## TEXT TO READ
....

There are four legends concerning Prometheus. [The Complete Stories, New York, 1971, p. 432, last sentence changed to present.]
[Kafka did not give this piece a title, but the title follows directly from the first words. The myth or legend of Prometheus has been a popular literary motif since antiquity. There are various versions of the myth, but they differ only in additions and extensions. So why does Kafka speak of four legends? If one examines them carefully, which we will do in the following, but argues only critically-rationally, as some interpreters do, then one finds only a series of contradictions between the four versions, which are then understood in such a way that here the classical motif is deformed and dissolved, which leads to disorientation instead of the appearance of truth in the myth. If one thinks of the two attitudes described by Kafka in Up in the Gallery, then such an interpretation resembles the attitude in the first part, which must at least be supplemented by the attitude in the second part in order to come closer to the truth. This will now be attempted].

Nach der ersten wurde er weil er die Götter an die Menschen verraten hatte am Kaukasus festgeschmiedet und die Götter schickten Adler, die von seiner immer nachwachsenden Leber frassen.

....

## SUPPLIED DATA
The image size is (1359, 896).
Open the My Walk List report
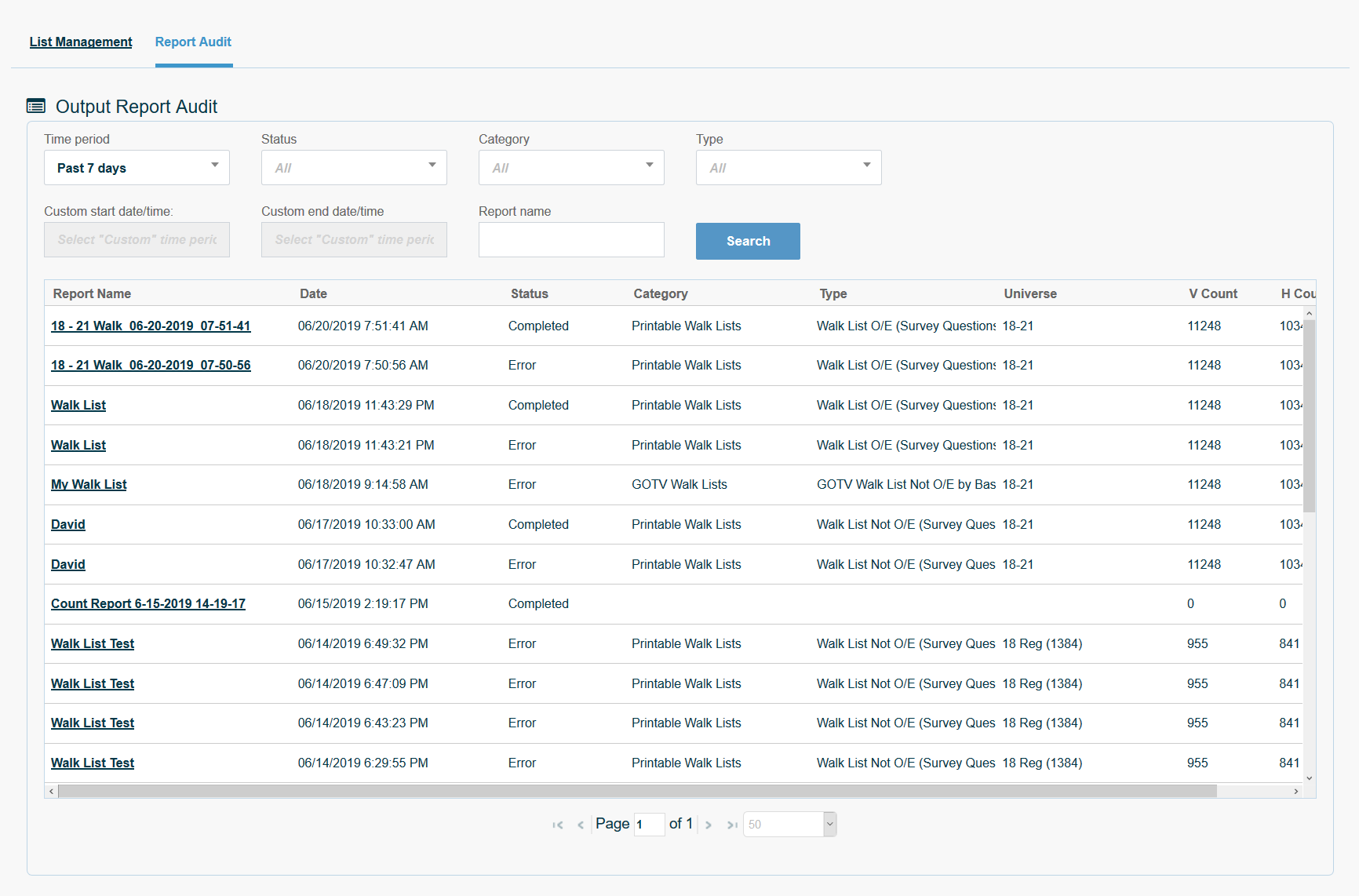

....

## GIVEN REQUEST 1
In the passage on Kafka's Prometheus, since when has the myth of Prometheus been a popular literary motif?
## GIVEN REQUEST 2
Can you carry on the passage on Kafka's Prometheus from the point where it stops?

## WRITTEN RESPONSE 1
Since antiquity.

## WRITTEN RESPONSE 2
According to the first he was clamped to a rock in the Caucasus for betraying the secrets of the gods to men, and the gods sent eagles to feed on his liver, which was perpetually renewed.
[The first legend largely follows the tradition, but with differences. The most important is that in Kafka only the punishment of Prometheus is described. That which is otherwise central, his deeds, his standing up for humans against the gods, is completely missing and is only addressed negatively as betrayal. This is in stark contrast to Goethe's well-known poem of the same name, where the circumstances are exactly reversed. In Goethe, the punishment is not mentioned at all.
The sentence is clearly structured. The assignment of the acting subjects is already clear through this structure. Prometheus and the gods face each other as the subjects of the two main clauses, the former characteristically in the passive voice. Only in the subordinate clause is he the active subject, however, of a negatively valued action. The eagles (in the classical tradition there is one) are the subject of a subordinate clause, corresponding to their subordination to the gods. Described is a dramatic process of betrayal and retribution, the latter seemingly indefinite, as the "always" implies. This corresponds to the classical tradition, which, however, also knows an end of Prometheus' torment in two versions].

Nach der zweiten drückte sich Prometheus im Schmerz vor den zuhackenden Schnäbeln immer tiefer in den Felsen bis er mit ihm eins wurde.
According to the second Prometheus, goaded by the pain of the tearing beaks, pressed himself deeper and deeper into the rock until he became one with it.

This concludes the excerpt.